Natürlich gibt es darüber hinaus im Leben Don Boscos etwas – und auch das betont Teresio Bosco –, das unabhängig von den geschichtlichen Verhältnissen ist und sich nur als übernatürliches Charisma erklären lässt.
Da die vorliegende Ausgabe für die Leser des deutschsprachigen Raumes gedacht ist, wurden einige Einzelheiten weggelassen, die zwar die Geschichte Italiens betreffen, aber für unser Verständnis Don Boscos nicht unbedingt zentral sind.
Was dieses Buch von anderen, auch neueren deutschsprachigen Don-Bosco-Biografien vor allem unterscheidet, ist, dass Don Bosco nicht vorwiegend als der „Gaukler Gottes“, der „Erzieher mit Spürnase“, dargestellt ist, dem einfach alles gelang, was er unternahm. Hier wird realistisch aufgezeigt, wie schwierig es für Don Bosco war, seinen Weg zu gehen. Zwar wusste er seit seinem Traum im Alter von neun Jahren um seine Lebensaufgabe. Selbst sein Weg wurde ihm immer wieder gezeigt – in Träumen –, aber nur etappenweise. Diesen Weg hat er immer erst nach langem, oft aussichtslos erscheinenden Suchen gefunden und vor allem immer erst dann als den richtigen Weg erkannt, wenn er ihn bereits beschritten hatte, wenn das, was er im Traum meist in Symbolen gesehen hatte, Wirklichkeit geworden war. Aber Don Bosco ging diesen Weg unbeirrt, ohne Rücksicht auf sich und auf seine persönliche Neigung, einfach im Glauben an die Führung durch Gott und Maria. Gerade damit hat er Tausenden und Abertausenden Jugendlichen ihren Weg weisen können, ihren Weg, den auch sie durch die Unsicherheit hindurch gehen müssen und der auch für sie ein Ziel hat.
Sr. Johanna Schepping FMA
Im Buchhandel erfreuen sich Biografien zunehmend einer großen Beliebtheit. Und auch in Rundfunk und Fernsehen werden immer wieder die Lebensgeschichten berühmter wie weniger berühmter Menschen erzählt. Dabei interessieren gleichermaßen die Höhen und Tiefen dieser Geschichten wie die Irrungen und Wirrungen. Offensichtlich geben uns die Lebensgeschichten anderer Menschen die Möglichkeit, uns mit ihnen, ihrem Suchen und ihren Erfahrungen zu identifizieren und daraus für unseren eigenen Lebensweg zu lernen. Für uns Christen sind darum auch die Geschichten großer Heiligengestalten bleibend aktuell. Ihr Lebens- und Glaubenszeugnis lässt auf je neue Weise das Evangelium in seiner Vielgestaltigkeit lebendig werden.

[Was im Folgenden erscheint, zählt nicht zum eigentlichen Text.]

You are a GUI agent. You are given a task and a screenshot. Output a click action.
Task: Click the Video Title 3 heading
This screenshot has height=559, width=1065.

Über 20 Jahre nach seinem ersten Erscheinen in deutscher Sprache halten Sie hiermit eine Neuausgabe von Teresio Boscos Porträt der Lebens- und Glaubensgeschichte des Turiner Jugendapostels Johannes (Giovanni) Bosco (1815–1888) in Händen. Immer wieder ist dieses Buch in letzter Zeit nachgefragt worden, da es schon vielen geholfen hat, ein lebendiges Bild dieses großen und einzigartigen Heiligen zu entwickeln. Der Don Bosco Medien GmbH sei daher dafür gedankt, dass sie das längst vergriffene Buch mit neuem Gesicht und in einer aktualisierten Form herausgebracht hat.

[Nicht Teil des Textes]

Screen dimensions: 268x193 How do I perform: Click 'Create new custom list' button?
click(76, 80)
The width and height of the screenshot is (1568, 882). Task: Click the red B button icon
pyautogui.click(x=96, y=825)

Der Autor Teresio Bosco, selbst Salesianerpriester, erweist sich dabei als ein sehr guter Erzähler, der auf lebendige Weise die Geschichte Don Boscos zu vermitteln weiß. Er kennt die neuere Don-Bosco-Forschung sehr gut, sucht aber das Leben Don Boscos in erster Linie auf erzählerische Weise nahezubringen. Das ist seine Stärke und seine selbst gesetzte Grenze zugleich. Leser mit einem wissenschaftlichen Interesse seien daher vor allem auf die Publikationen Pietro Stellas und Pietro Braidos zu Don Bosco verwiesen.
Möge dieses Buch dazu beitragen, dass Don Boscos Leben für die Jugend und mit der Jugend auch künftig in lebendiger Erinnerung bleibe.
P. Reinhard Gesing SDB
Institut für Salesianische Spiritualität, Benediktbeuern
Der Junge aus Becchi
Weggeschickt
An jenem Winterabend war die Spannung bis zum Zerreißen gestiegen. Antonio schaute wütend zu Giovanni, der, wie gewöhnlich, ein Buch neben seinem Teller liegen hatte, und schrie: „Dieses Buch werf ich noch ins Feuer!“
Margherita, die Mutter, versuchte Giovanni, ihren Jüngsten, zu verteidigen: „Giovanni arbeitet wie die anderen auch. Wenn er nachher lesen will, geht dich das etwas an?“ „Das geht mich wohl etwas an“, entgegnete Antonio. „Schließlich bin ich es, der den Laden in Gang halten muss. Ich kann mir den Rücken krumm machen, und er soll wohl den feinen Herrn spielen? So weit wird es nicht kommen, dass er sich ein bequemes Leben verschaffen kann und wir Polenta essen müssen.“
Giovanni reagierte darauf heftig. An Worten fehlte es ihm nicht. Er dachte auch nicht daran, Antonio die andere Wange hinzuhalten. Antonio stand auf, während ihn Giuseppe, der zwei Jahre älter war als Giovanni, erschrocken anblickte. Margherita versuchte, sich dazwischenzustellen. Giovanni könnte wieder Prügel bekommen, wie so oft, vielleicht diesmal noch mehr. Mit seinen elfeinhalb Jahren war er dem 19-jährigen Antonio nicht gewachsen. Später, im Bett, weinte Giovanni, mehr aus Wut als aus Schmerz. Und nahe bei ihm weinte auch die Mutter, die in dieser Nacht wohl keinen Schlaf fand.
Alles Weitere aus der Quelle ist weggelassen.